## Objective
Output the listing's lines below exactly as they appear, without the pictures.

Element and text location data
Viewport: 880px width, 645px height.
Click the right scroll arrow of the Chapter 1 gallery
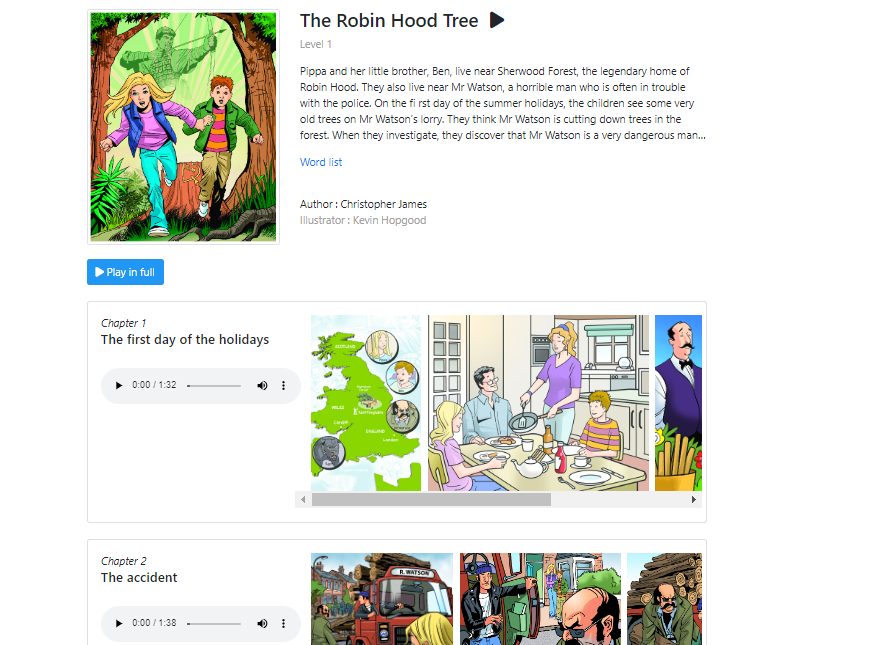pos(694,500)
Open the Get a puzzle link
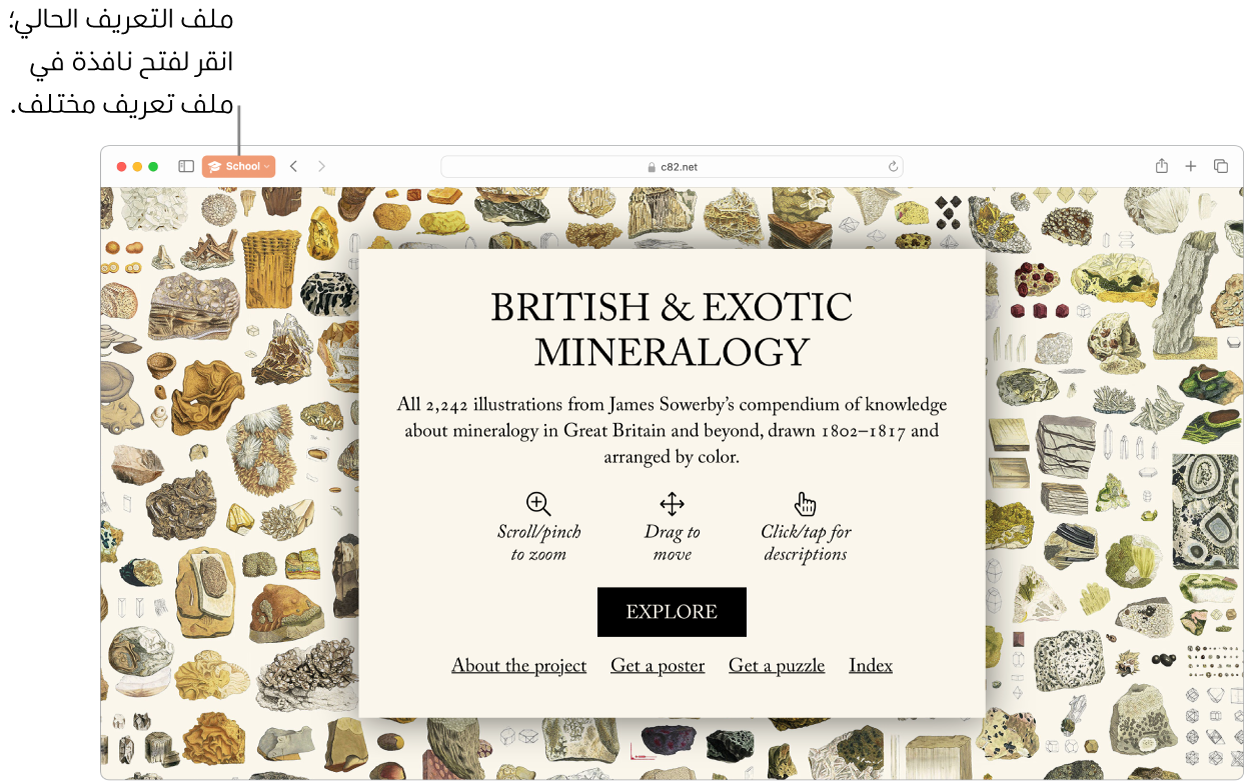The height and width of the screenshot is (782, 1245). point(777,666)
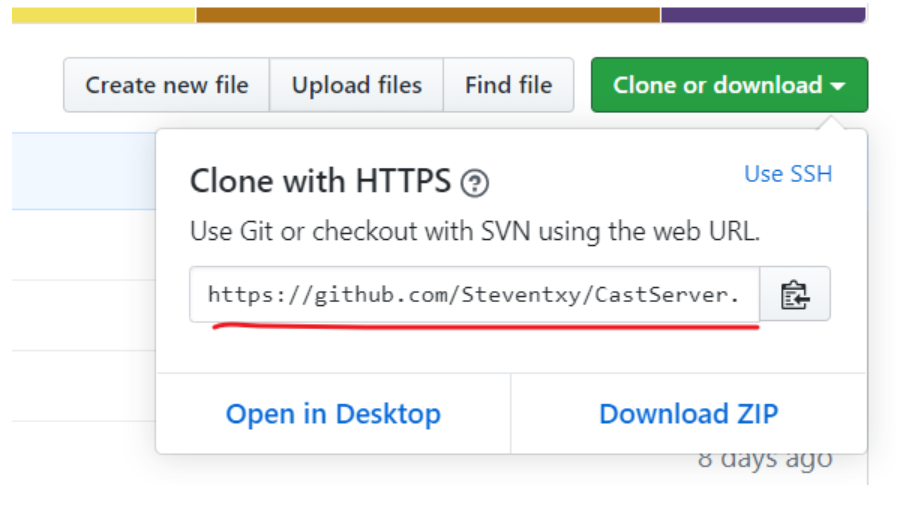899x506 pixels.
Task: Click the popup's pointer triangle under the green button
Action: 829,124
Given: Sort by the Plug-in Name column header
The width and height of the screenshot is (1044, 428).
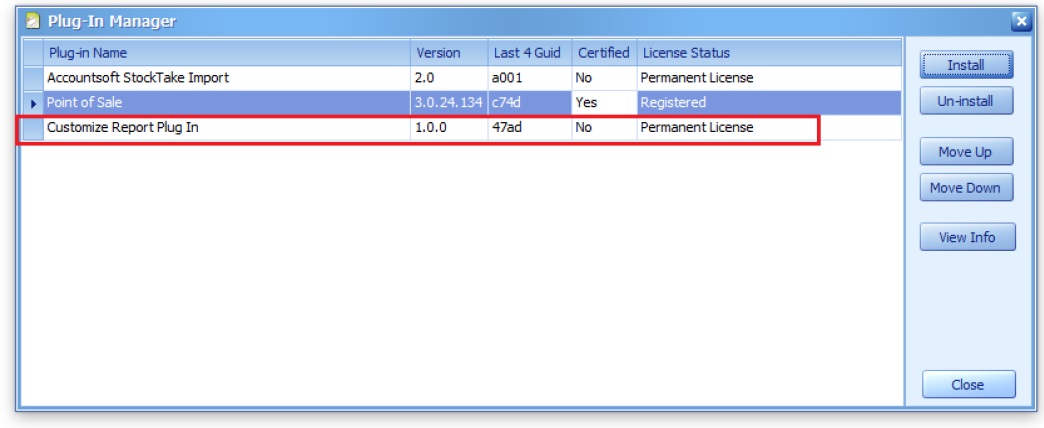Looking at the screenshot, I should coord(226,53).
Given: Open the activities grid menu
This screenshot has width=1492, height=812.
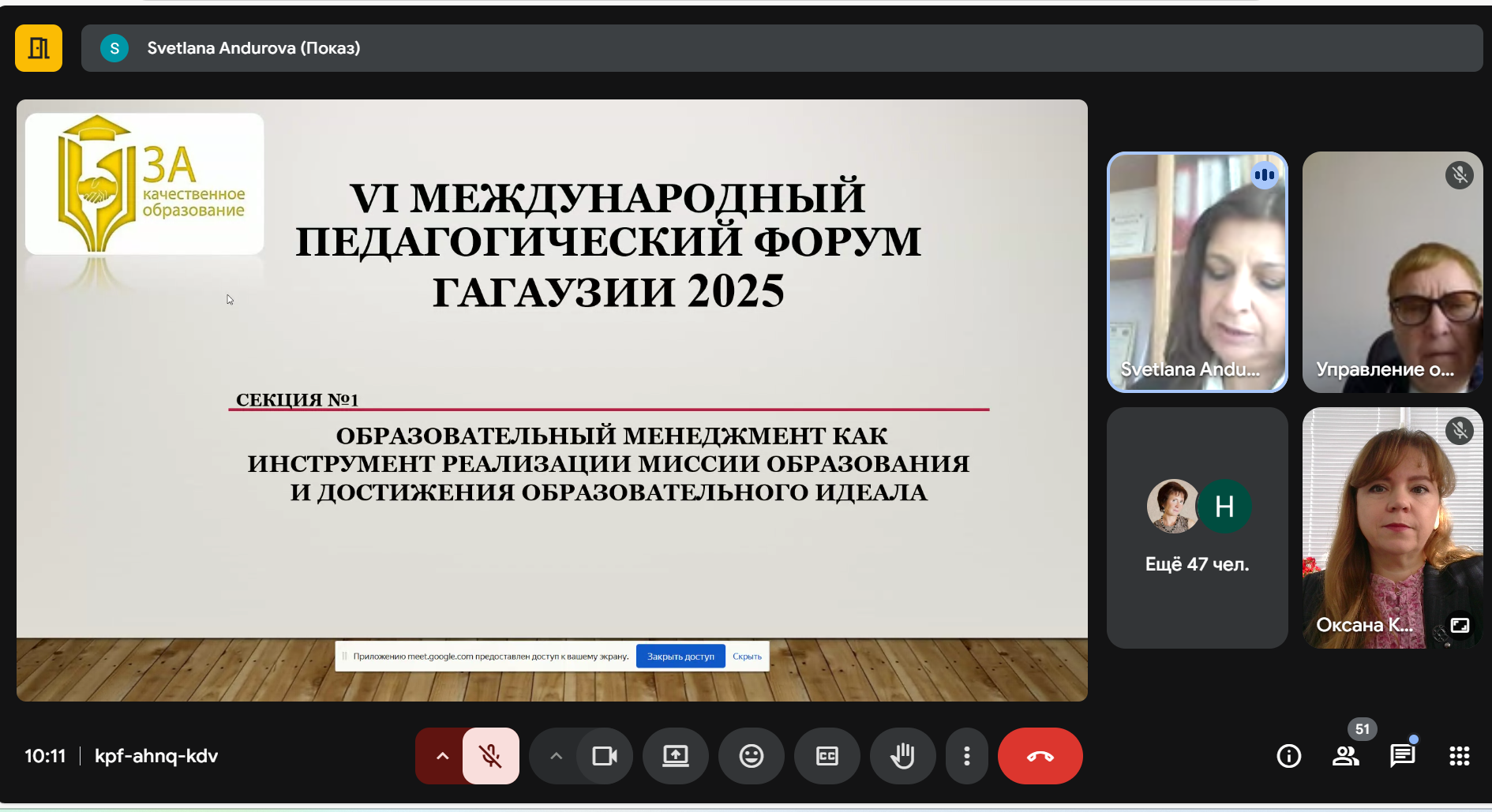Looking at the screenshot, I should click(x=1459, y=756).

## Task solution
Viewport: 880px width, 645px height.
Click the right scroll arrow of the Chapter 1 gallery
pos(694,500)
Open the Get a puzzle link
The height and width of the screenshot is (782, 1245). point(777,666)
899x506 pixels.
Task: Click the popup's pointer triangle under the green button
Action: 829,124
Given: Sort by the Plug-in Name column header
The width and height of the screenshot is (1044, 428).
Looking at the screenshot, I should coord(226,53).
Given: Open the activities grid menu
This screenshot has width=1492, height=812.
Looking at the screenshot, I should click(x=1459, y=756).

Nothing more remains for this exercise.